Cosmopolis : L'apocalypse, c'est maintenant

Dans une Amérique ambiance fin du monde, David Cronenberg envoie Robert Pattinson chez le coiffeur.

Nous sommes à New York. Eric Packer, un jeune, beau, riche et puissant golden boy, n’a qu’une obsession, celle de traverser la ville pour se rendre chez son coiffeur. Or, le quartier de Manhattan est complètement bouclé suite à la visite du Président des Etats – Unis. Dans sa limousine blanche, il va alors assister à deux effondrements : celui, intérieur, de son empire, et celui, extérieur, d’une ville en plein chaos. De plus, il est persuadé que quelqu’un veut l’assassiner.

Joyeux bordel

Sept ans après sa dernière visite sur la croisette avec A history of violence, le cinéaste canadien David Cronenberg se retrouvait cette année de nouveau en compétition à Cannes avec une nouvelle histoire de violences ( un peu ) et de déchéances ( beaucoup ). Au début du film, Eric Packer ( Robert Pattinson ) est propre sur lui, arrogant, suffisant, sûr de son importance et de sa force. Un brin paranoïaque, il partage ce trait en commun avec une ville encore marquée par les attentats du 11 septembre 2001. Il a des gardes du corps et une limousine d’une longueur inimaginable dans laquelle il fait venir une prostituée ( jouée par Juliette Binoche ) ou son médecin personnel pour son check – up quotidien s’il en a envie. Débute alors un huis – clos dans cet espace à la fois large et étroit, où notre golden boy se servira de sa maison roulante comme d’une carapace face à un monde extérieur qui se dégrade petit à petit, comme en témoigne la scène où la limousine se fera secouer et taguer par une foule hystérique, sans que pour autant Eric Packer n’en ressente la moindre peur ni la moindre compassion. Pas un regard vers le dehors.
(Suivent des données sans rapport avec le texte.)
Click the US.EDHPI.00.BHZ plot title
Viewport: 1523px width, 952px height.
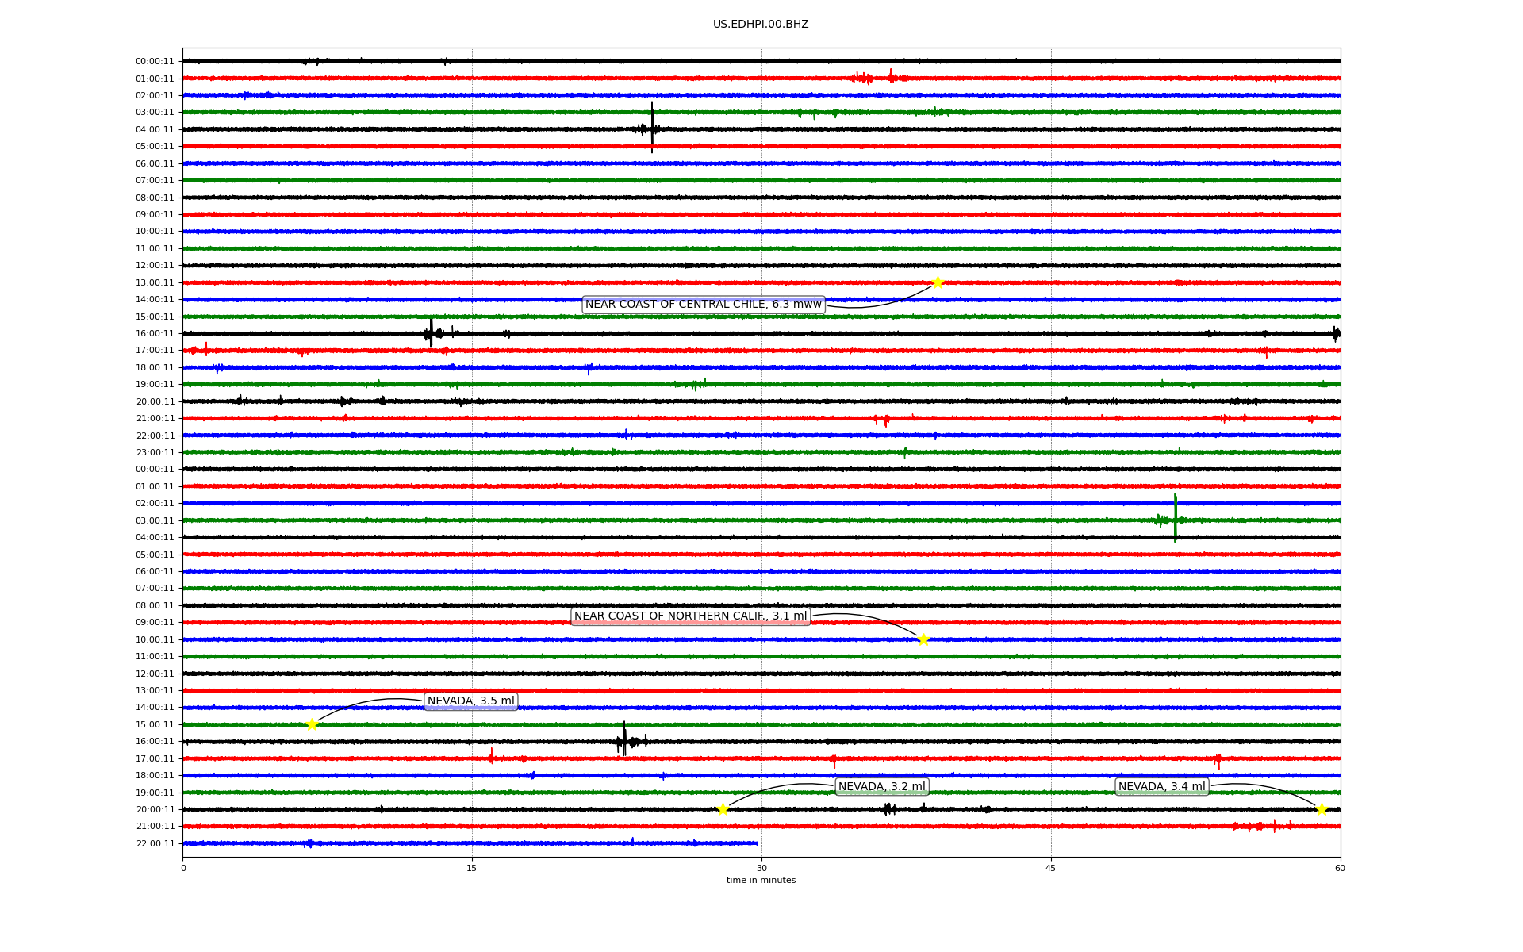coord(761,25)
Mais pour lui, les vrais dégâts sont ailleurs.

Il va en effet voir les symboles de sa contenance physique disparaître les uns après les autres. Au fur et à mesure du déroulé de la journée, il y perdra costard et cravate, ce que ne manquera pas de remarquer sa femme. Ce qui le différenciait, marquait son statut social n’est plus là pour le couvrir. Il perd tout, y compris sa fortune. Les chutes, les pertes, vont donc de pair entre les valeurs, la morale, l’état de la ville traversée, et celles d’Eric. En une seule journée, tout fout le camp dans un joyeux bordel. Packer n’est plus intouchable, à l’image de la tarte à la crème qu’il reçoit en pleine figure de la part d’un belge ( joué par Mathieu Amalric ).
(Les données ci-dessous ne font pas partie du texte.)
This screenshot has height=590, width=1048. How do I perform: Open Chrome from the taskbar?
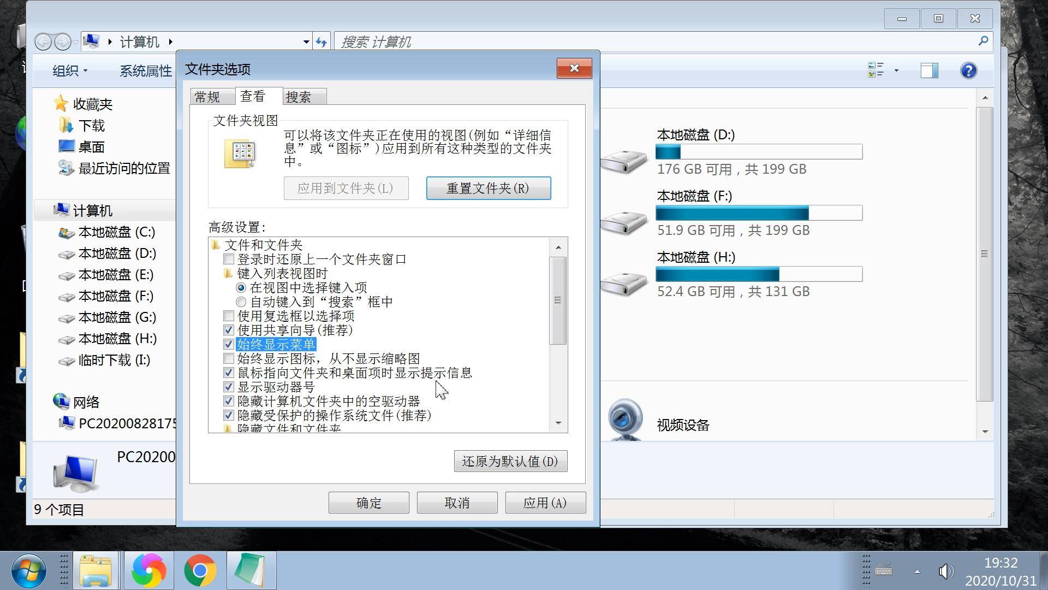[x=200, y=570]
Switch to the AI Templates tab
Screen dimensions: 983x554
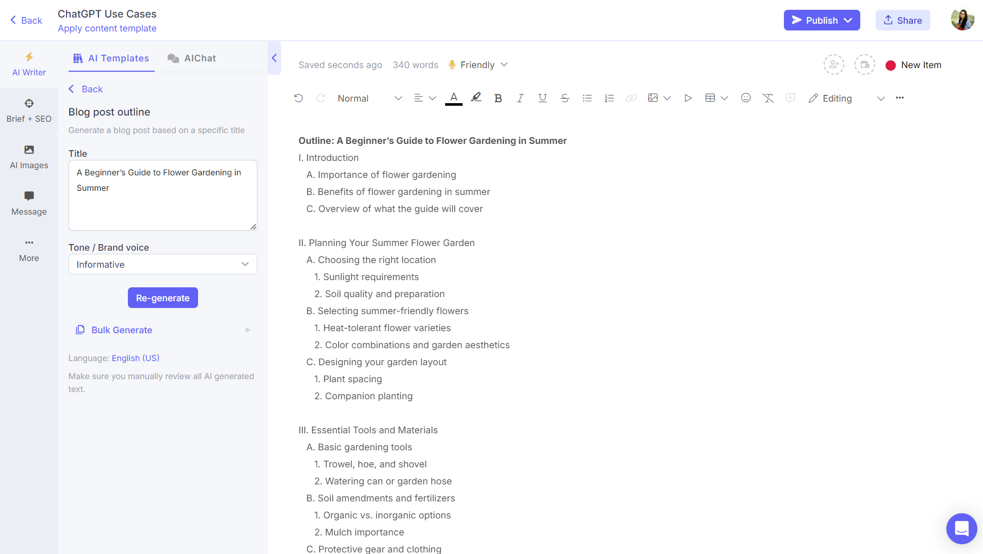coord(111,58)
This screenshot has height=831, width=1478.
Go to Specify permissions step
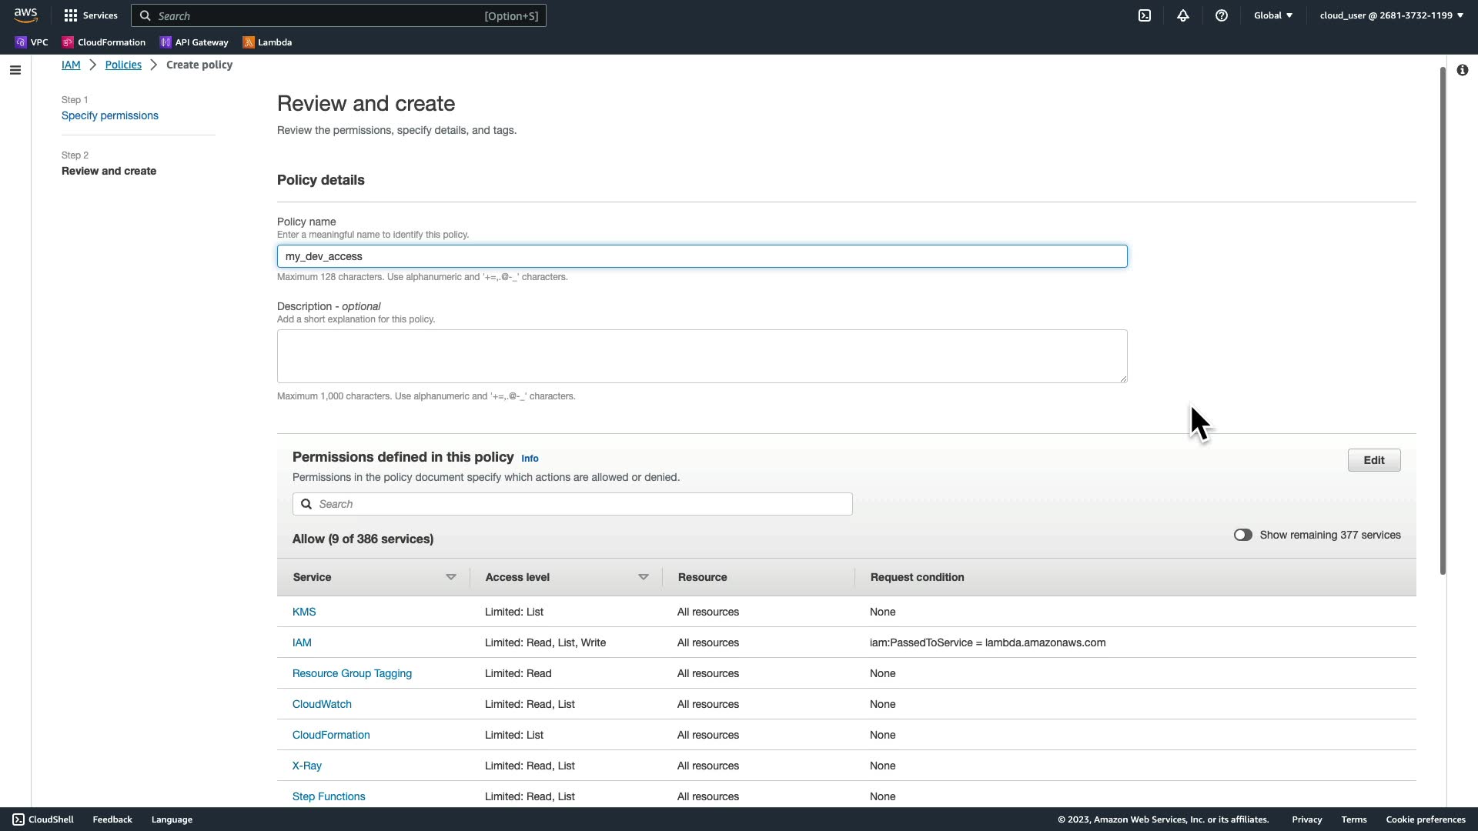(x=110, y=115)
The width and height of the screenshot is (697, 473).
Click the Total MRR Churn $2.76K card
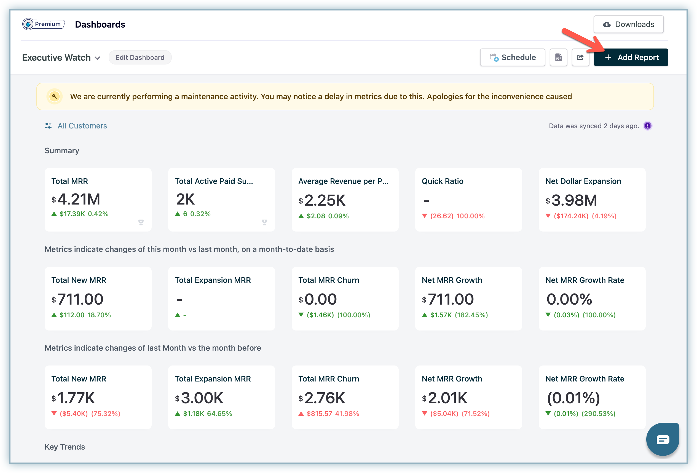click(345, 397)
Pièce de théâtre des illusions perdues

Adaptation du roman de Don DeLillo publié en 2003, David Cronenberg en fait tout autant un film qu’une pièce de théâtre des illusions perdues, où la limousine sert de décor central à cette intrigue de plus en plus sombre au fur et à mesure que la journée avance. Cet anarchisme apparent, cette hystérie collective, est très bien montré par le réalisateur de La mouche, qui montre le glissement progressif d’un monde maîtrisé, calme, qui subit sa condition, à un autre, beaucoup plus actif et incertain. Eric Packer est l’une des pièces les plus importantes de ce puzzle où les morceaux se barrent un à un. Robert Pattinson, qui ne convainc qu’à moitié, est sauvé sa prestation par une bonne direction d’acteur.
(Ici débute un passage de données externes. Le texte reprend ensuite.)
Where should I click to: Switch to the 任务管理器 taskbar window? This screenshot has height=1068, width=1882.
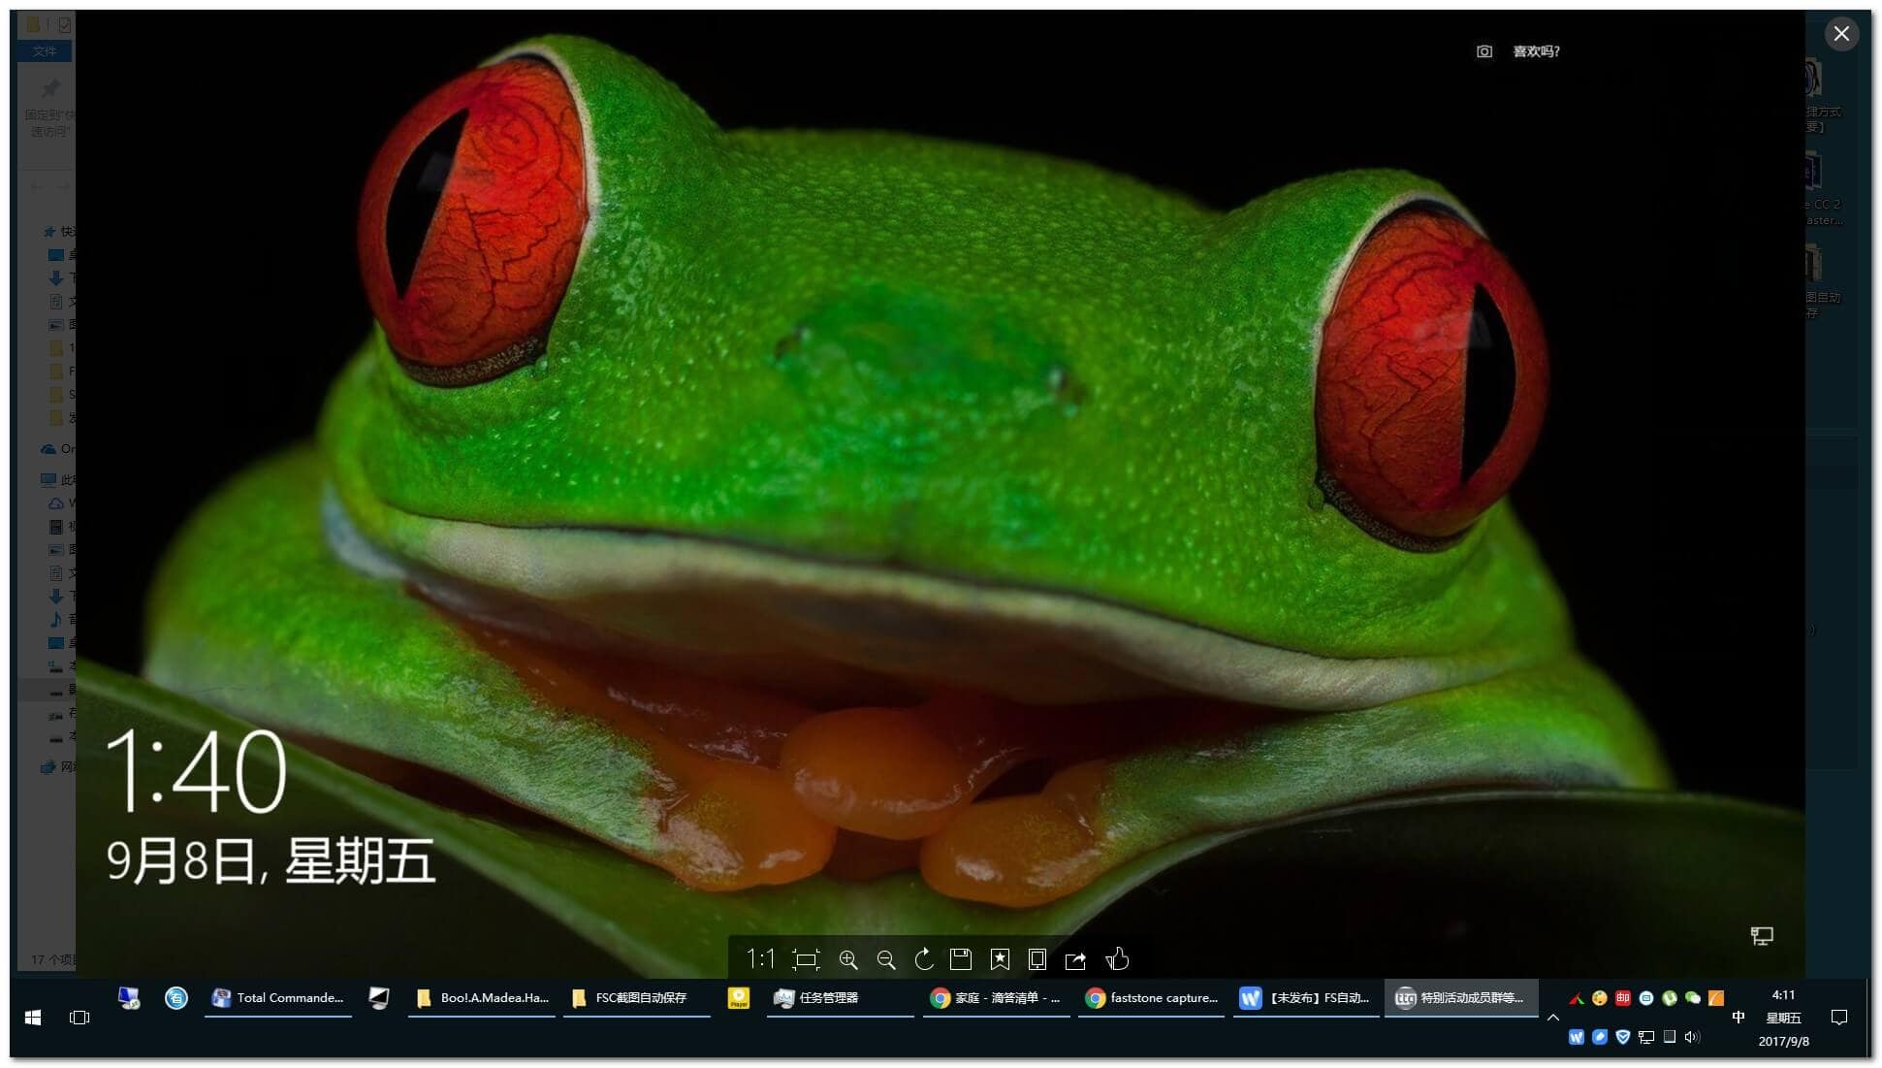coord(839,998)
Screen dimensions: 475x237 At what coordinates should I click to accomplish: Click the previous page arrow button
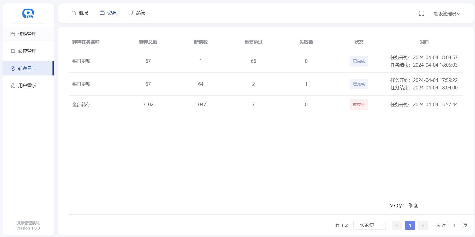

Toutefois, le film se perd dans de longs dialogues parfois abscons qui ralentissent singulièrement le déroulement de l’action et perdent parfois le spectateur en route. De plus, la succession des personnages qui rentrent et sortent dans la limousine comme dans un moulin désarçonne, car on s’y perd un peu quant à la pertinence de leur intervention dans l’histoire. Enfin, si le film peut être vu comme une sorte de rêve confrontée de façon brute à la réalité qui l’entoure, le scénario s’embrouille à vouloir explorer plusieurs pistes sans aller au bout de ses idées, rendant difficile la réponse à une question philosophique que l’on devine sans pour autant qu’elle ne s’exprime clairement. Beaucoup de choses vagues pour une adaptation qui ne figurera pas parmi les meilleurs films de Cronenberg. Pas de quoi en effet s’en faire quelques cheveux…

Ce petit guide de survie en milieu hostile pour homme d’affaires friqués, s’il est réussi sur le fond, pêche beaucoup plus sur la forme, qui ne défrise pas des masses. Reste l’image d’une puissance économique mondiale qui s’effondre comme un simple château de cartes en quelques heures seulement, une unité de temps qui ne laisse la place ni au passé ni au futur à une époque où l’on a besoin de recul pour comprendre les événements qui s’enchaînent dans un monde de révoltes, de mutations, mais aussi de contrastes, de fractures de plus en plus béantes.